## PROBLEM DESCRIPTION
Return the rows between the lines holding "Rotate car view with left arrow" and "Action: tap(580, 198)", inclusive, copying them exactly.

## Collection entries
"""
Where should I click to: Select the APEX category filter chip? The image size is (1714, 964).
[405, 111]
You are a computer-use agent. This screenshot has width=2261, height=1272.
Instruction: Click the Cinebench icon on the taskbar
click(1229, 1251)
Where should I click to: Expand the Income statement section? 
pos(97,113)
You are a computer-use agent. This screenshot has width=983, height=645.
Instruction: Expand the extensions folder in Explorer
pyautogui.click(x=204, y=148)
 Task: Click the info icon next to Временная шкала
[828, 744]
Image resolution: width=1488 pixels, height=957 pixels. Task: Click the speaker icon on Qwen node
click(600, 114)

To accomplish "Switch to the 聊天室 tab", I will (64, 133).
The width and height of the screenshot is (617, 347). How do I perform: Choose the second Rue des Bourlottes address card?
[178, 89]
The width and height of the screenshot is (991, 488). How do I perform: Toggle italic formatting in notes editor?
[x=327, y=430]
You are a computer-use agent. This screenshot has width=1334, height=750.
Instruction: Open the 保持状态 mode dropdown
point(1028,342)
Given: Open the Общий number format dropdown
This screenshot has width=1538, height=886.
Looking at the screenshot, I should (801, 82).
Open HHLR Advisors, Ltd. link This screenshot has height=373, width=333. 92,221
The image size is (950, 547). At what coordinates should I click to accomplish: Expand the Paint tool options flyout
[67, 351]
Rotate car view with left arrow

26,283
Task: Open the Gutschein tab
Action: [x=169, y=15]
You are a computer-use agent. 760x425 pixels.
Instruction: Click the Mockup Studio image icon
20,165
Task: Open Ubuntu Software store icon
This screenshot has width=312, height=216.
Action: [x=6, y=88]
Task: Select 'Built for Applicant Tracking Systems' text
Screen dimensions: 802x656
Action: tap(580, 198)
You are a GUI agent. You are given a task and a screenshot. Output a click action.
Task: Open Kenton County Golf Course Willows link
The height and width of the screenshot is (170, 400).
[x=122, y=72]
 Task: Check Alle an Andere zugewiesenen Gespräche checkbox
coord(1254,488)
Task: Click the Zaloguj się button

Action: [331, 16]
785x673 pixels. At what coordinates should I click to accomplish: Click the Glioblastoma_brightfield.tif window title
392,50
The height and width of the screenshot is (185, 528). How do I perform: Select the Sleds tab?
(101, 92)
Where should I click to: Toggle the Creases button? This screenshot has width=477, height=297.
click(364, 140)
"""
## RESPONSE TO THE EXERCISE
Rotate car view with left arrow

26,283
Task: Open the Gutschein tab
Action: [x=169, y=15]
You are a computer-use agent. 760x425 pixels.
Instruction: Click the Mockup Studio image icon
20,165
Task: Open Ubuntu Software store icon
This screenshot has width=312, height=216.
Action: [x=6, y=88]
Task: Select 'Built for Applicant Tracking Systems' text
Screen dimensions: 802x656
Action: tap(580, 198)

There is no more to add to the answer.